Spielbericht: Lindenthal-Hohenlind IV vs. Croatia

Ein Sieg, der mit Vorsicht zu genießen ist

Der HNK Croatia Köln gewinnt sein Testspiel beim C-Ligisten SC Borussia Lindenthal- Hohenlind IV mit 7:1 (2:0). Der Gastgeber bestreitet die Partei über (nahezu) die komplette Spielzeit allerdings mit nur zehn Akteuren.

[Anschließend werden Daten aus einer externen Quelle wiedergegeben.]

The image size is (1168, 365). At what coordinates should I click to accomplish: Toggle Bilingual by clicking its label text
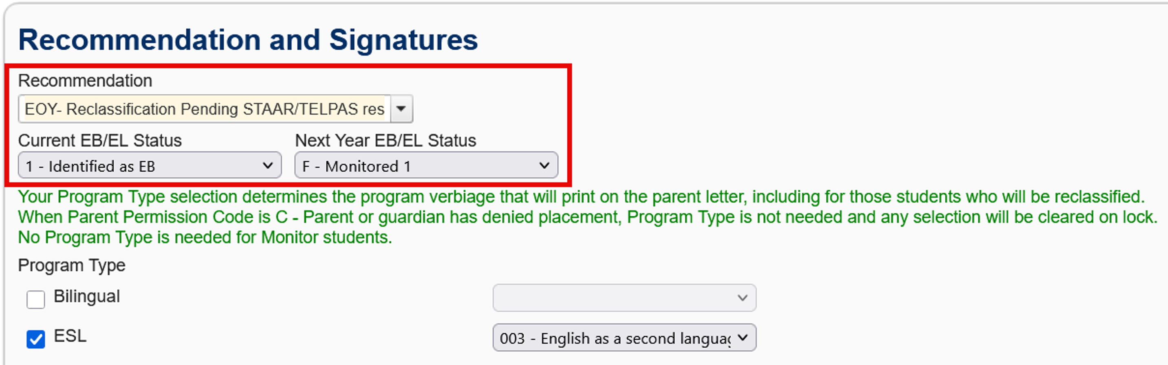point(87,297)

Ein weiterer Test führte die Curak-Elf in den tiefen Kölner Süden zur vierten Mannschaft des SC Borussia Lindenthal-Hohenlind. Das Team von Peter Hönkhaus ist jedoch alles andere als eine reine Spaßtruppe, dies verdeutlichen auch die Abschlusstabellen der jüngeren Vergangenheit. Auch in dieser Saison ist die „Vierte“ des SCBLH wieder im oberen Drittel zu finden. Nach einigen Anlaufschwierigkeiten lief man zur Hochform auf und gewann die letzten sieben Spiele vor dem Jahreswechsel allesamt. Insbesondere auf heimischem Geläuf erwies sich die Hönkhaus-Elf als eine Macht. Lediglich am ersten Spieltag gab man in Form eines Unentschiedens Punkte ab, die weiteren sechs Heimpartien konnten alle gewonnen werden. Auch in den bisherigen Vorbereitungsspielen konnte man seinen positiven Lauf fortsetzen. Der HNK erwartete demnach einen spannenden Vergleich. Mit Antonio Rosic testete Trainer Kristijan Curak zudem einen Neuling, der sich auch prompt in der Startelf beweisen durfte.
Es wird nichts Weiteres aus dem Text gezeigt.